Monte Carlo simulations are based on Monte Carlo methods. Monte Carlo method refers to a method of solving sets of equations using an algorithm dependent on repeated random sampling. The Monte Carlo method is used in the process of simulating (approximating) a system. Monte Carlo methods are computational algorithms that rely on repeated random sampling to compute their results. Monte Carlo simulation involves repeated random sampling from input distributions and subsequent calculation of a set of sample values for the output distributions with the repeating of the process over several iterations.

The term Monte Carlo method was used in the 1940s in the more rapid solving of equations and algorithms possible on the first electronic digital computer, the ENIAC computer. The term was used by Nicholas Metropolis and Stanislaw Ulam in 1949. Metropolis attributed the initial insights on the use of the method to Enrico Fermi. The reference to the gaming tables of Monte Carlo, Monaco, shows the importance of randomness and chance events in the entities that are being simulated.

Today, the major uses of the Monte Carlo method involve examining real-life phenomena that need to be approximated or simulated rather than tested in the sense of real-world testing of scientific hypotheses. In testing, for example, in research on humans, there would be the tasks of developing scientific protocols, collecting data in trials, and conducting research on humans that in turn would need to be derived in conjunction with existing federal laws and approved by an institutional review board.
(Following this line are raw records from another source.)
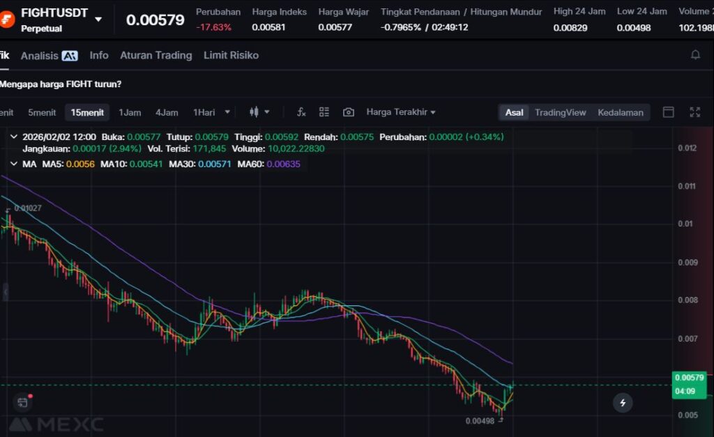714x437 pixels.
Task: Take a chart snapshot with camera icon
Action: (349, 112)
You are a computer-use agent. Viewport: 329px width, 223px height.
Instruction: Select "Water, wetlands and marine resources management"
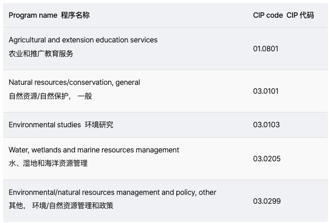tap(94, 149)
If alternative strategies can be effectively modeled, sparing humans lives and costs, then real-world testing may not be needed as extensively as it is needed today.

Use of Monte Carlo simulation has expanded exponentially into many areas where random behavior, uncertainty, and chance events characterize the system being simulated in a diverse range of real-world endeavors: economics; finance (interest rates and stock prices); business (inventory, staffing needs, and office tasks); the sciences; and medical decision making with economic implications (e.g., impact of colonoscopic referral for small and diminutive polyps detected on CT colonography screening).

Monte Carlo Simulation

Monte Carlo simulation selects value variables at random in the attempt at simulating a real-life situation whose outcome needs to be estimated or predicted. The variables of interest will have a known range or at least a range that can be estimated.
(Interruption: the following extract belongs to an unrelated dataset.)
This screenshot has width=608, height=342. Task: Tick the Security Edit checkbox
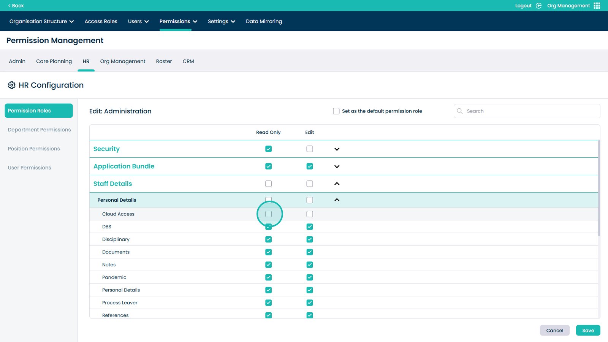[310, 149]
A variable may be uncertain, but if that variable is known to have a range of values (or estimated to have a range of possible values), this range of possible values can define a probability distribution. A simulation calculates multiple scenarios by repeatedly sampling values from the probability distributions for the uncertain variables.

Monte Carlo simulations depend on the computational tools available at the time a simulation is run. Simulations run during the days of the Manhattan Project in the 1940s are dwarfed by computations performed on a laptop computer today.

Deterministic Models versus Iterative Models

When a model is created with a spreadsheet, one has a certain number of input parameters and a few equations that use those inputs to give a set of outputs (or response variables). This type of model is usually termed deterministic in that one gets the same result no matter how many times one performs a recalculation.